▸ WORK INSTRUCTIONS
Here is a listing. Write it out again without a single difference.

▸ EXERCISE INPUT
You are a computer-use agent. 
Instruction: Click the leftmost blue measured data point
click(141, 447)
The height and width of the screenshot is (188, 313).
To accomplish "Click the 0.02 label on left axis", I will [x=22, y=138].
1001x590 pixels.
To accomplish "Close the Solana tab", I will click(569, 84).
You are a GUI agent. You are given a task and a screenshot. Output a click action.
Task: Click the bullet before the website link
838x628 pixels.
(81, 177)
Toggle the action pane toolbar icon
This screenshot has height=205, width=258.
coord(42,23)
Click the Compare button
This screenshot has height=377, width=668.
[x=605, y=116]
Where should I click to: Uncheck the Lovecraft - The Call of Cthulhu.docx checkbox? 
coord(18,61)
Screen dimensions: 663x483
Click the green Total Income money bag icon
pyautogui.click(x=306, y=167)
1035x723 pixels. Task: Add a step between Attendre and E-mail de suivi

▸ YOUR RESPONSE
You are a computer-use agent. 
Instruction: Click the leftmost blue measured data point
click(141, 447)
The height and width of the screenshot is (188, 313).
To accomplish "Click the 0.02 label on left axis", I will [x=22, y=138].
1001x590 pixels.
To accomplish "Close the Solana tab", I will click(569, 84).
You are a GUI agent. You are given a task and a screenshot. Output a click action.
Task: Click the bullet before the website link
838x628 pixels.
(81, 177)
Toggle the action pane toolbar icon
This screenshot has height=205, width=258.
coord(42,23)
Click the Compare button
This screenshot has height=377, width=668.
[x=605, y=116]
Where should I click to: Uncheck the Lovecraft - The Call of Cthulhu.docx checkbox? 
coord(18,61)
Screen dimensions: 663x483
Click the green Total Income money bag icon
pyautogui.click(x=306, y=167)
1035x723 pixels. Task: Add a step between Attendre and E-mail de suivi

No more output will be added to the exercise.